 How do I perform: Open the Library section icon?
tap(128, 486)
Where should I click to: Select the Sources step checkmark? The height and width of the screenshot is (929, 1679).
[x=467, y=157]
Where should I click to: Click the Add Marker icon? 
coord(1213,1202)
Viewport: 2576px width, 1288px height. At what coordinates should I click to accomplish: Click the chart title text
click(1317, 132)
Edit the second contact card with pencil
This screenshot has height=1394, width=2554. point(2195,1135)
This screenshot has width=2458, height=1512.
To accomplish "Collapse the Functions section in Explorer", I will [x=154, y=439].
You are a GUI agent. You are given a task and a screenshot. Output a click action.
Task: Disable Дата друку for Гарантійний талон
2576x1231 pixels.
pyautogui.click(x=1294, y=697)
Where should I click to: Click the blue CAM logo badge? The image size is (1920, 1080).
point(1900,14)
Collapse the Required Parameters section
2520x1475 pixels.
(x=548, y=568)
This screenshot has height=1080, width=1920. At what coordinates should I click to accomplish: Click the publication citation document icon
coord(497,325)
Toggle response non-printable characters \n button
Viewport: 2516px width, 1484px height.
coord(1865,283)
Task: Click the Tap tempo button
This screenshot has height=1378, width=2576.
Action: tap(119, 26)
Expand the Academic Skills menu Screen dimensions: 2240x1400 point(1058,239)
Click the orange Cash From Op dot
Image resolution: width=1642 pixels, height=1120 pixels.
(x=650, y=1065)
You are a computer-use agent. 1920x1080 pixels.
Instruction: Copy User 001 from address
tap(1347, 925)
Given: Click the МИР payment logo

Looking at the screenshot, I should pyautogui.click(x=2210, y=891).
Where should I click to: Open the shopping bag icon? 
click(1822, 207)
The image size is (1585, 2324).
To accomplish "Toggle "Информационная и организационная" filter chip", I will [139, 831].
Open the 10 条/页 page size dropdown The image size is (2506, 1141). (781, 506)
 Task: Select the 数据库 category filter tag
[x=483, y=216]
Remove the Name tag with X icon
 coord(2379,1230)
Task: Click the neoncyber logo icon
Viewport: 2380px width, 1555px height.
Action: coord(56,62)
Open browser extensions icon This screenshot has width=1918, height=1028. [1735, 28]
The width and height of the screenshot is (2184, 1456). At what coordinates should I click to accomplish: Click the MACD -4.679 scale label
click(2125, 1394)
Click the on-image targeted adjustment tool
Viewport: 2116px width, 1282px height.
- - -
Activity:
In the records above, find each line that holds the word "will"; copy all such lines.

Completed exercise:
To accomplish "Collapse the Functions section in Explorer", I will [x=154, y=439].
To accomplish "Toggle "Информационная и организационная" filter chip", I will [139, 831].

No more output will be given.